TO DO:
From the entries that follow, report every line in which "Select" occurs.

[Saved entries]

================================

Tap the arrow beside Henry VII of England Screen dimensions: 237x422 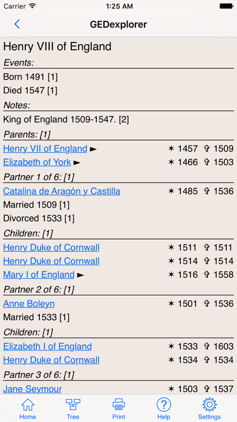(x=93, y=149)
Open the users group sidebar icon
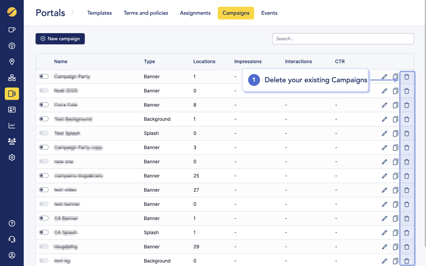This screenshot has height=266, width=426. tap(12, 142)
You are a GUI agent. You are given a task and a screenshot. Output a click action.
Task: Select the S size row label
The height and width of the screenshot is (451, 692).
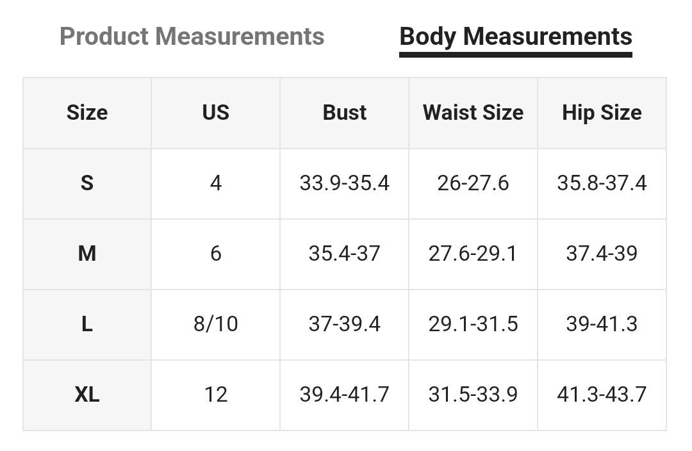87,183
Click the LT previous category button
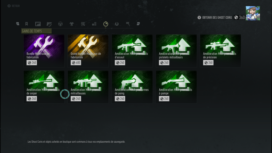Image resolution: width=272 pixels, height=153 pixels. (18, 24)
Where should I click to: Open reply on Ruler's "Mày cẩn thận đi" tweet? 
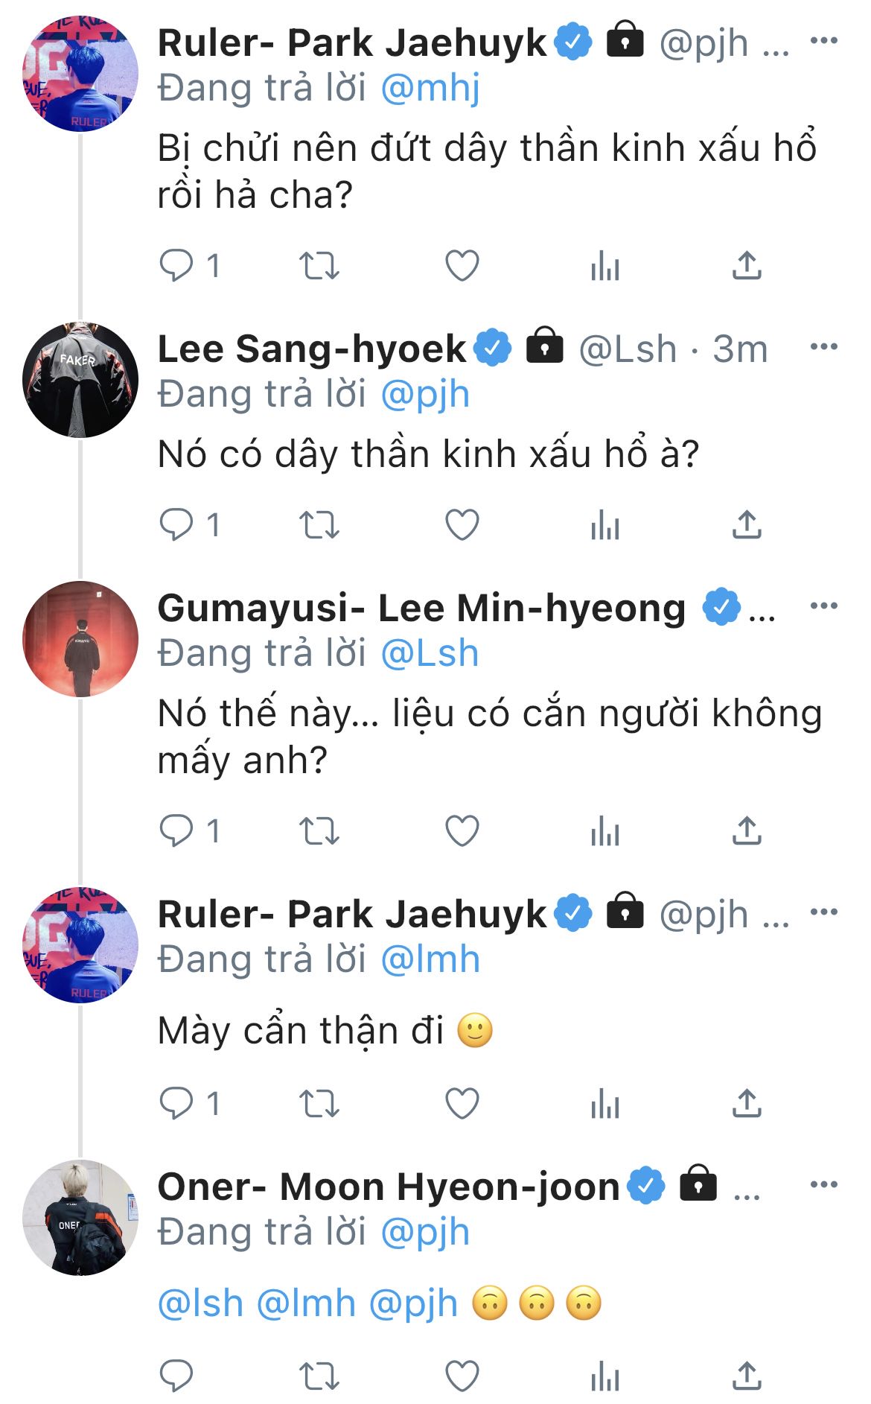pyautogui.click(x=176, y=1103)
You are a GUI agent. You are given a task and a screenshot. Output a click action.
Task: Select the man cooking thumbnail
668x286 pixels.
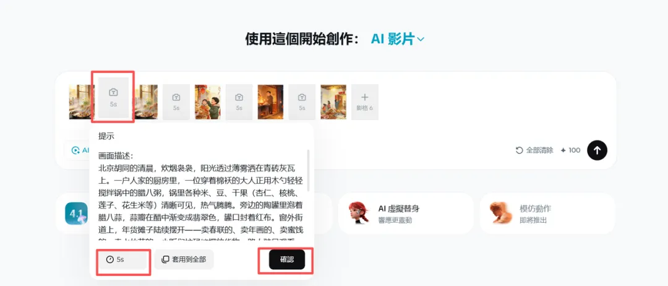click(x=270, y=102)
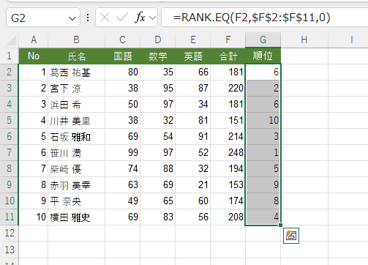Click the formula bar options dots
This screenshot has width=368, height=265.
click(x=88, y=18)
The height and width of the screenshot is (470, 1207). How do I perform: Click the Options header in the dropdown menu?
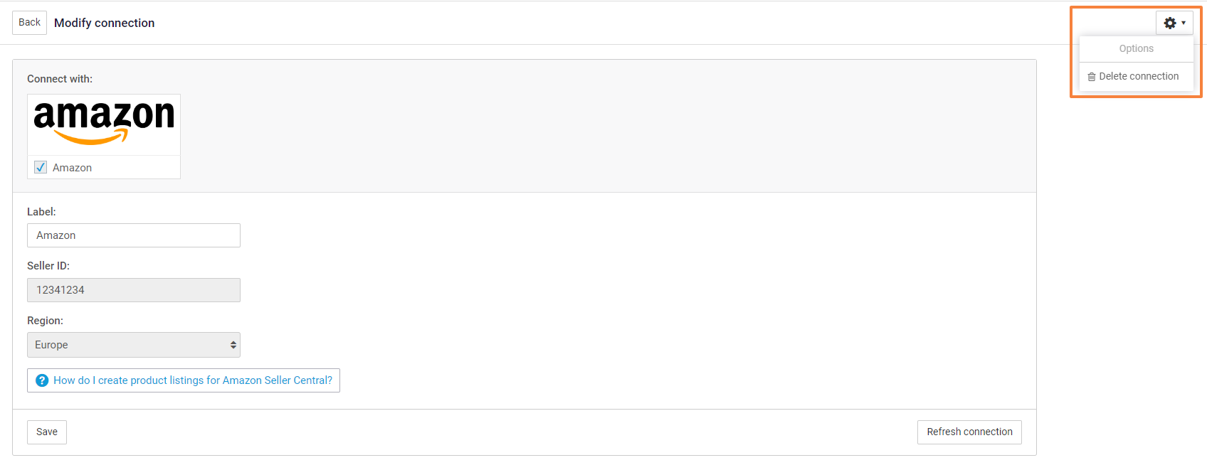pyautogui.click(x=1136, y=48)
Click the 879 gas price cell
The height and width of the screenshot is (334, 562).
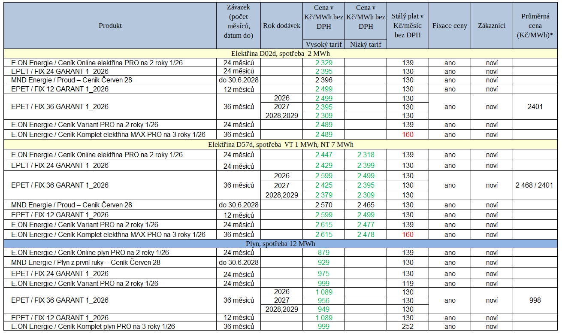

================================

ANSWER BOX:
Task: Select the S size row label
Task: Select the man cooking thumbnail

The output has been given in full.